| |
DG1SCR > DSP 08.04.95 17:33l 506 Lines 20077 Bytes #999 (999) @ EU
BID : 0845DB0RBS7E
Read: DL2WP DL1EJW GUEST DK5RAS
Subj: comp.dsp-faq 3/8
Path: DB0GOS<DB0HAG<DB0END<DB0ACC<DB0PKE<DB0ACH<DB0NDK<DB0AIS<DB0HOM<DB0RBS
Sent: 950408/1448z @:DB0RBS.#BW.DEU.EU [SCHWIEBERDINGEN OP:DL1SEM] BCM1.36
From: DG1SCR @ DB0RBS.#BW.DEU.EU (Juergen)
To : DSP @ EU
1.2.14 What is MathViews? Where can I get it?
Package-Name: mathview.zip
MathViews for Windows/32 - Math Software for Windows
(32-bit). Current version is 1.60. "MathViews for
Windows/32 is Matlab look-alike.
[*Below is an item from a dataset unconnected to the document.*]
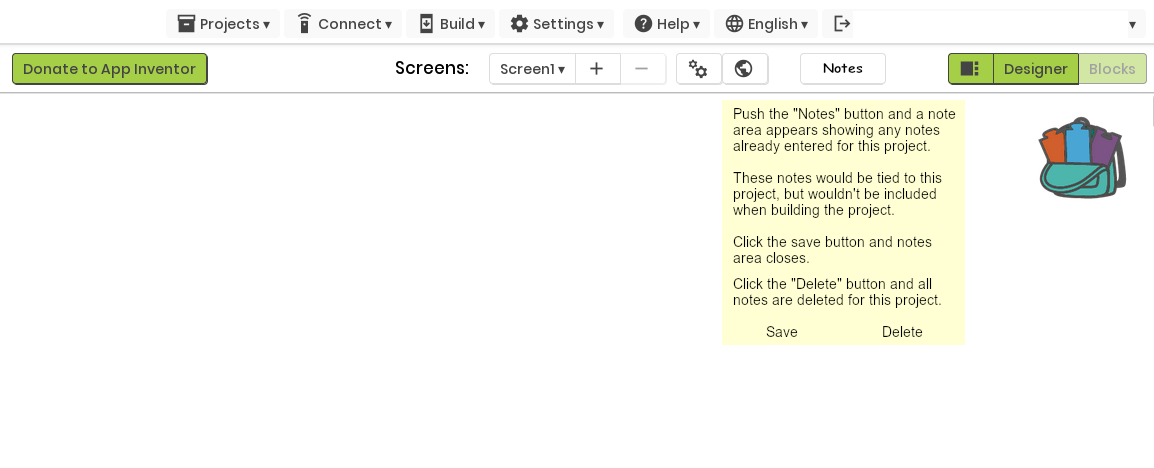Image resolution: width=1154 pixels, height=468 pixels.
Task: Click the sign-out arrow icon
Action: tap(842, 24)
It has a full set of linear
algebra and signal processing functionality."
No sources. Windows 3.1. Shareware. Try:
ftp.cica.indiana.edu, oak.oakland.edu or wuarchive.wustl.edu
Author: Dr. Shalom Halevy 70274.2564@compuserve.com PO BOX
22564, San Diego, CA 92192 (619) 552-9031 USA (Tel/FAX)
1.2.15 What is Shorten? Where can I get it?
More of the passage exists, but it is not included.